Saved data entries -
§ §
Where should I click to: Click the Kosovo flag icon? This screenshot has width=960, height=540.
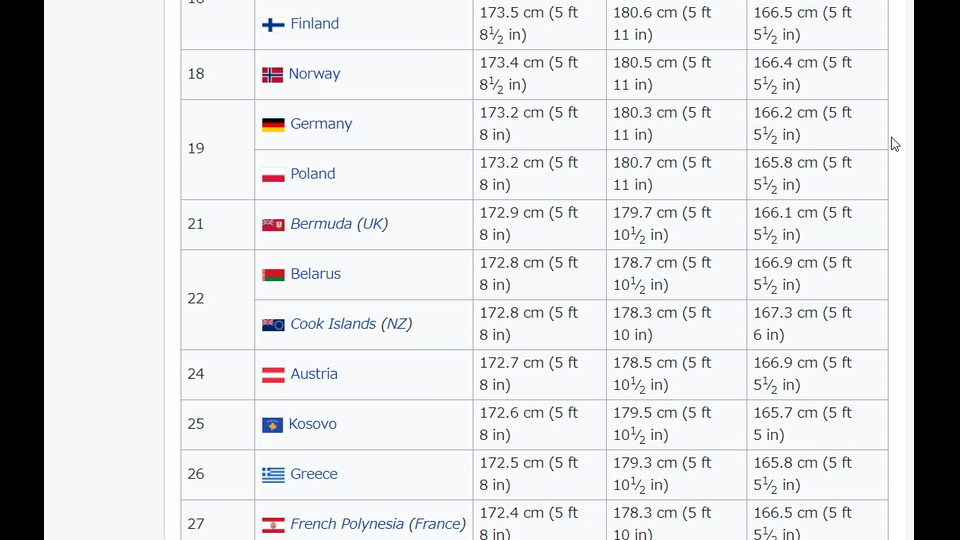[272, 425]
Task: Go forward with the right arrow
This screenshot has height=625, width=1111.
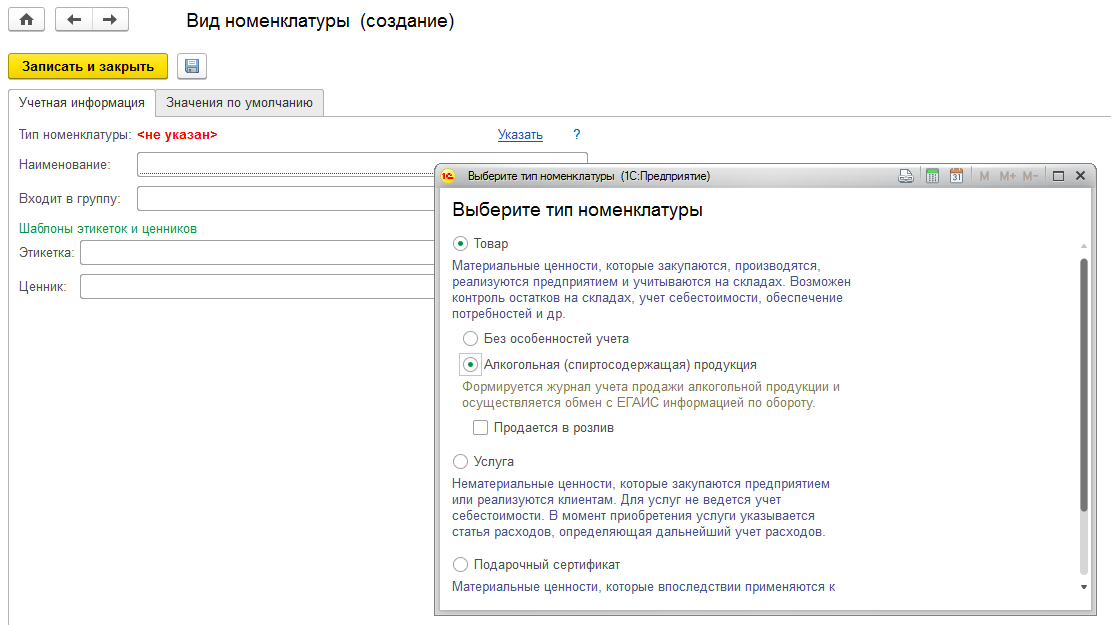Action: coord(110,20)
§ §
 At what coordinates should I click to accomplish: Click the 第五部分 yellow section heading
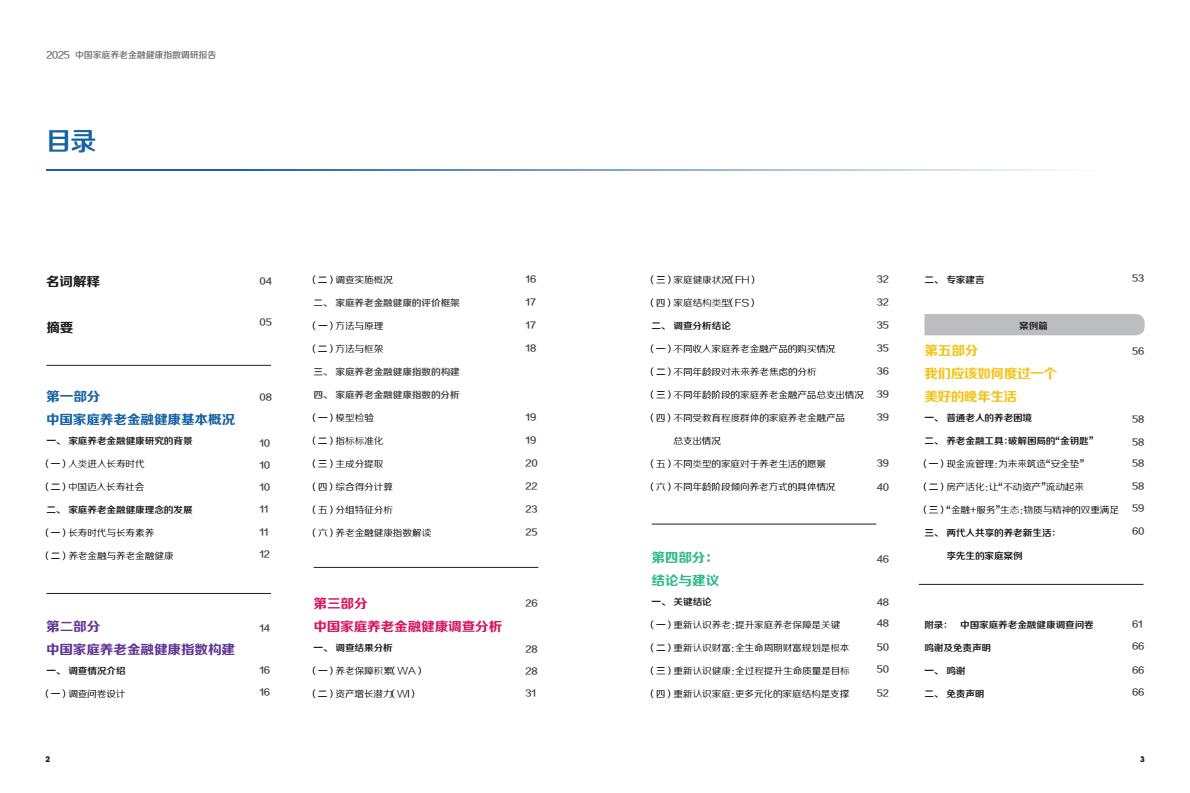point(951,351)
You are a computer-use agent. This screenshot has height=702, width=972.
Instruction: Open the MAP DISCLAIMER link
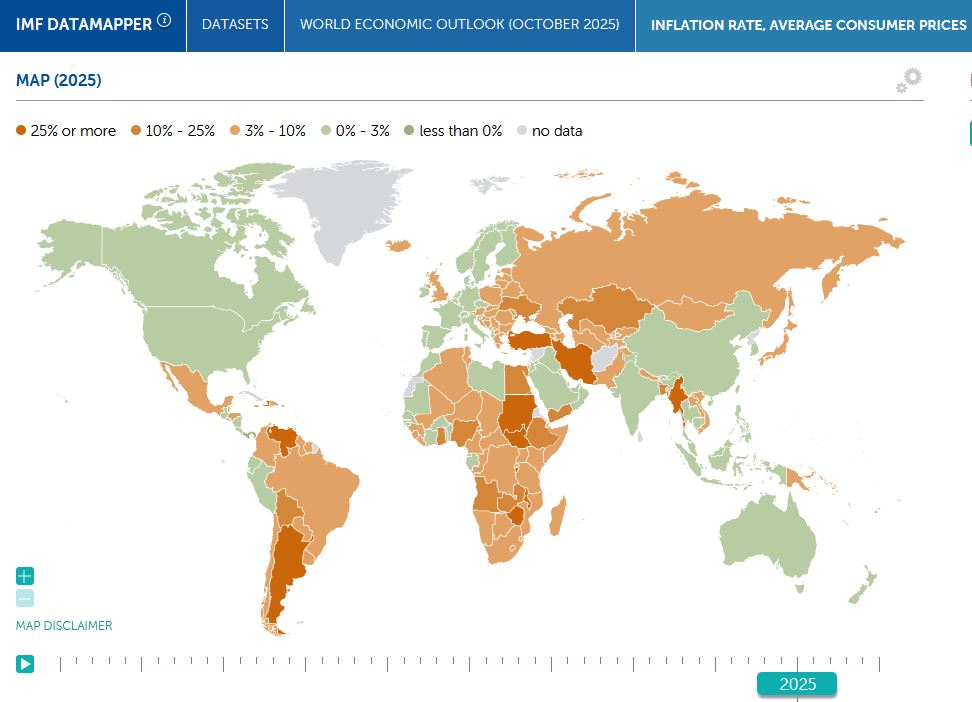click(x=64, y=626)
§ §
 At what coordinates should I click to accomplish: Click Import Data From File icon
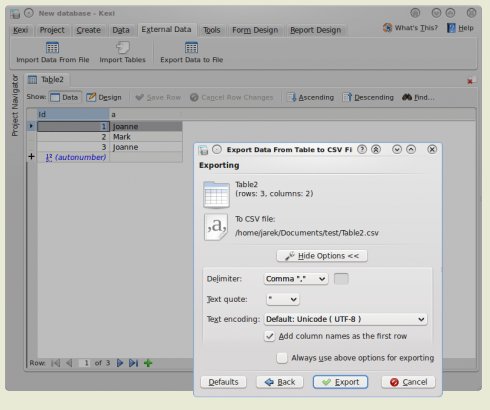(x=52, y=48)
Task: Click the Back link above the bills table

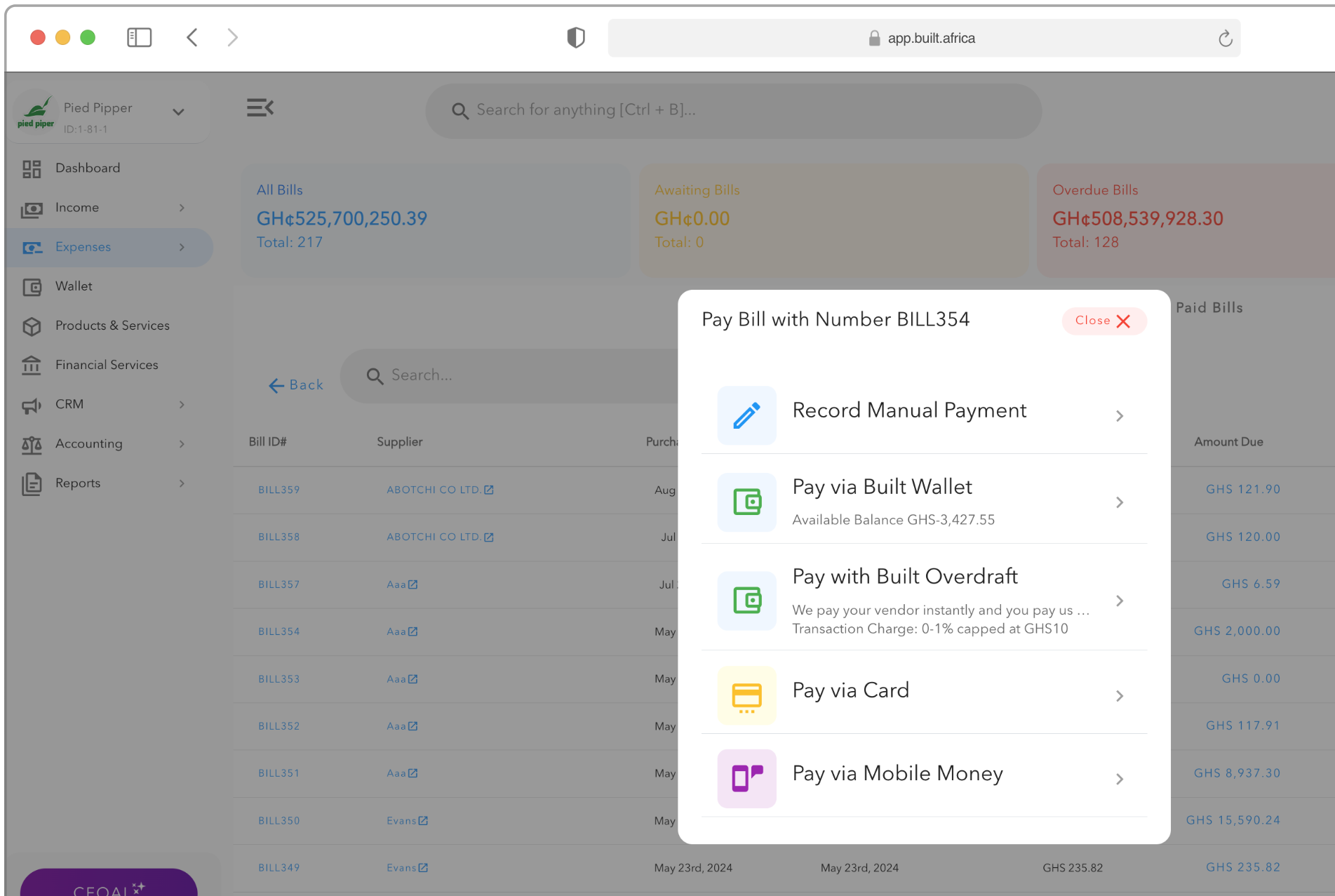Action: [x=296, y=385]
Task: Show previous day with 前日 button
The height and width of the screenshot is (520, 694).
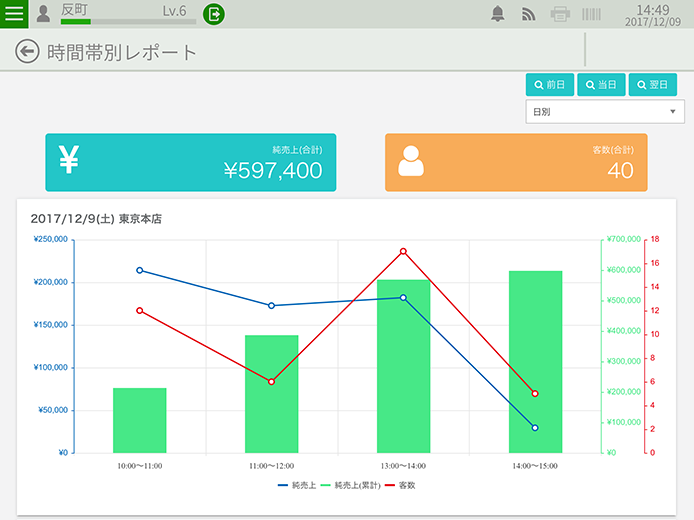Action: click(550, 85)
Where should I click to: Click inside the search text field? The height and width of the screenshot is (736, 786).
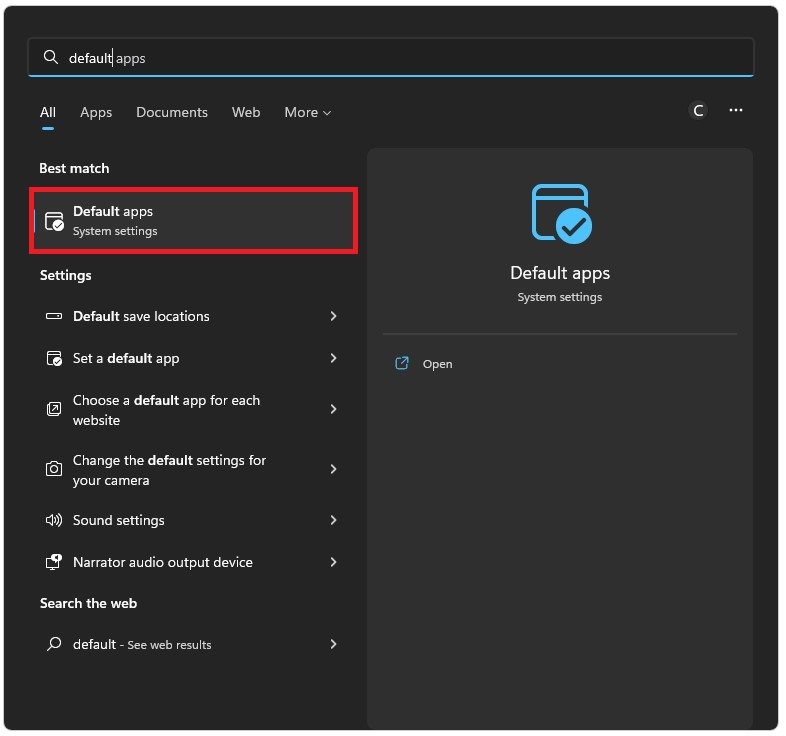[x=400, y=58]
§ §
Work item -
Your task is to copy every line in the entries that holds the string "with".

Solution to the problem -
Task: Go forward with the right arrow
Task: Show previous day with 前日 button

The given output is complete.